问题
I received the following email and wanted to make sure the answer to this question was available to everybody:
Hi,
I would like to setup a simple latitude longitude map, using cartopy, which crosses the dateline and shows east Asia on the left hand side with the west of North America on the right. The following google map is roughly what I am after:
https://maps.google.co.uk/?ll=56.559482,-175.253906&spn=47.333523,133.066406&t=m&z=4
Can this be done with Cartopy?
回答1:
Good question. This is probably something which will come up time-and-time again, so I will go through this step-by-step before actually answering your specific question. For future reference, the following examples were written with cartopy v0.5.
Firstly, it is important to note that the default "latitude longitude" (or more technically PlateCarree) projection works in the forward range of -180 to 180. This means that you cannot plot the standard PlateCarree projection beyond this. There are several good reasons for this, most of which boil down to the fact that cartopy would have to do a lot more work when projecting both vectors and rasters (simple coastlines for example). Unfortunately the plot you are trying to produce requires precisely this functionality. To put this limitation into pictures, the default PlateCarree projection looks like:
import cartopy.crs as ccrs
import matplotlib.pyplot as plt
proj = ccrs.PlateCarree(central_longitude=0)
ax1 = plt.axes(projection=proj)
ax1.stock_img()
plt.title('Global')
plt.show()
Any single rectangle that you can draw on this map can legally be a zoomed in area (there is some slightly more advanced code in here, but the picture is worth a 1000 words):
import cartopy.crs as ccrs
import matplotlib.pyplot as plt
import shapely.geometry as sgeom
box = sgeom.box(minx=-90, maxx=45, miny=15, maxy=70)
x0, y0, x1, y1 = box.bounds
proj = ccrs.PlateCarree(central_longitude=0)
ax1 = plt.subplot(211, projection=proj)
ax1.stock_img()
ax1.add_geometries([box], proj, facecolor='coral',
edgecolor='black', alpha=0.5)
plt.title('Global')
ax2 = plt.subplot(212, projection=proj)
ax2.stock_img()
ax2.set_extent([x0, x1, y0, y1], proj)
plt.title('Zoomed in area')
plt.show()
Unfortunately the plot you want would require 2 rectangles with this projection:
import cartopy.crs as ccrs
import matplotlib.pyplot as plt
import shapely.geometry as sgeom
box = sgeom.box(minx=120, maxx=260, miny=15, maxy=80)
proj = ccrs.PlateCarree(central_longitude=0)
ax1 = plt.axes(projection=proj)
ax1.stock_img()
ax1.add_geometries([box], proj, facecolor='coral',
edgecolor='black', alpha=0.5)

Entries supplied:
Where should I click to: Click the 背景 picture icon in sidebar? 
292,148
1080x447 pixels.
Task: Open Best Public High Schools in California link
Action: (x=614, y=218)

To do:
Reproduce the passage of the cartopy thread between "ax1 = plt.subplot(211, projection=proj)" and "ax2 = plt.subplot(212, projection=proj)", inclusive, word for word.

Response:
ax1 = plt.subplot(211, projection=proj)
ax1.stock_img()
ax1.add_geometries([box], proj, facecolor='coral',
edgecolor='black', alpha=0.5)
plt.title('Global')
ax2 = plt.subplot(212, projection=proj)